Para Carlos Fiolhais, "alguns anúncios que se estão a fazer" sobre potenciais vacinas e medicamentos para a covid-19 também "são precipitados, não querendo mais do que ganhar a atenção mediática, que possa garantir financiamento".

"Quem chegar primeiro a uma vacina segura e eficaz vai ficar rico", atira, sublinhando que o fabrico e a administração em massa de uma ou mais vacinas é "um processo moroso" que envolve questões éticas, políticas e económicas, além das científicas.

O diretor do Rómulo - Centro Ciência Viva enumera algumas das questões: Quem deve ser vacinado primeiro? Os grupos de risco? A vacina deve ser obrigatória, pelo menos nalgumas circunstâncias? Como legislar a vacinação? Como organizar programas de vacinação à escala internacional? O erário público vai pagar tudo ou há comparticipação? Deve-se escolher a vacina mais barata em detrimento de outra mais eficaz? ​​​

O bioquímico David Marçal enfatiza que encontrar uma vacina ou um tratamento para a covid-19 "não é um processo administrativo para o qual se possa fazer um cronograma, que irá ser cumprido desde que nele sejam empregues suficientes recursos".

"É preciso imaginação e engenho. Às vezes há caminhos que parecem promissores, mas que não conduzem a uma solução.

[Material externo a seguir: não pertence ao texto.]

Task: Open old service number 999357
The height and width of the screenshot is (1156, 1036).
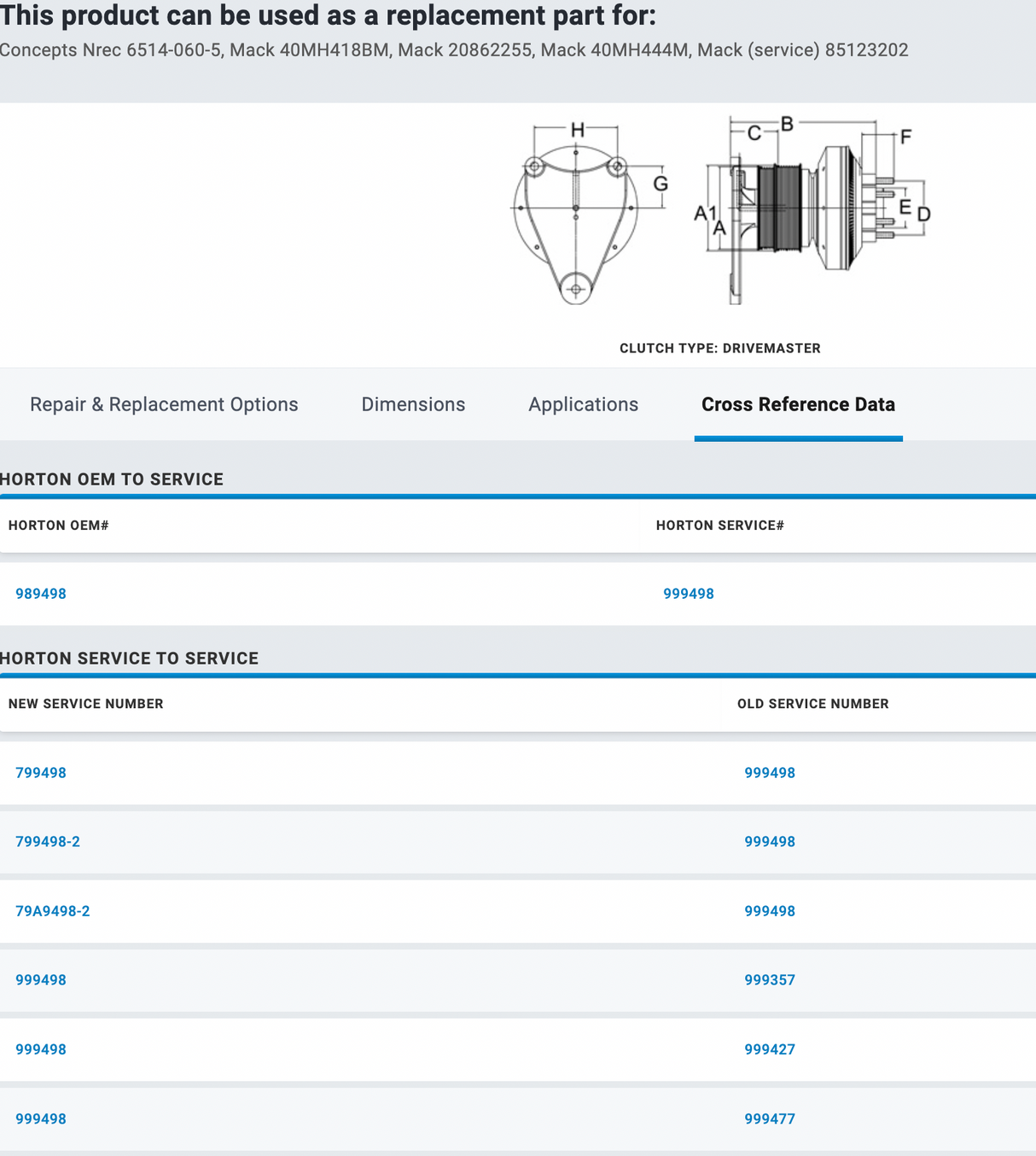Action: (x=770, y=980)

E é preciso repensar tudo", refere.

Para o fundador da rede GPS, um portal que permite localizar os cientistas portugueses que trabalham no estrangeiro, os riscos são "os inerentes ao desconhecido".

"Não sabemos realmente quando (e se) encontraremos um tratamento ou uma vacina eficaz", frisa, considerando, porém, que existe uma esperança alicerçada num "esforço sem precedentes" de "muitos cérebros contra o vírus".

Apesar de a pandemia ter fechado laboratórios "em muitas partes do mundo", a ciência "está mais ativa do que nunca", segundo Carlos Fiolhais, com "os encontros entre cientistas" a fazerem-se "através dos meios telemáticos que a própria ciência proporcionou".

A seu ver, a covid-19 convocou não só os cientistas especializados em doenças infecciosas e vírus, mas também os demais, os que, não fazendo investigação neste domínio, se mobilizaram para "tarefas práticas", como a realização de testes de despistagem ao coronavírus SARS-CoV-2 e a construção de viseiras de proteção com impressoras 3D.

Embora a mobilização dos cientistas seja generalizada, Carlos Fiolhais entende que a pressão da sociedade, que pede respostas e soluções rápidas, recai mais sobre infeciologistas, epidemiologistas e virologistas, que lidam de frente com a investigação do problema.

"Mas a ciência não funciona por passes de mágica, não tira coelhos da cartola, demora necessariamente o seu tempo para se minimizarem os erros", avisa, advogando que, não sendo "uma fonte de certezas", a ciência "é o meio mais fiável para diminuir a incerteza" perante um novo vírus, que "tem um comportamento nalguns aspetos estranho".

Na ausência ainda de provas só resta ao físico "crer que haverá uma solução" para combater a covid-19, que, admite, pode ser uma "tecnologia farmacêutica baseada na bioquímica", a imunidade adquirida, ainda que não se saiba por quanto tempo, por "exposição controlada ao vírus" ou a diminuição da letalidade do vírus devido às suas mutações genéticas.

"Não sabemos", ressalva, pois "ninguém consegue prever as soluções", mesmo as mais criativas, "precisamente porque são criativas".

O cientista, que escreveu "Física divertida", lembra, no entanto, que é "em momentos de crise" que se aguça "o engenho humano", evocando a Segunda Guerra Mundial (1939-1945).

"Deu o radar, o computador e a energia nuclear, que mudaram completamente o mundo. Talvez aí haja um paralelo".

A covid-19, doença provocada pelo novo coronavírus, já provocou em todo o mundo mais de 230 mil mortes e infetou cerca de 3,2 milhões.

Em Portugal, os últimos dados oficiais registam quase mil mortos associados à covid-19 e mais de 25.000 pessoas infetadas.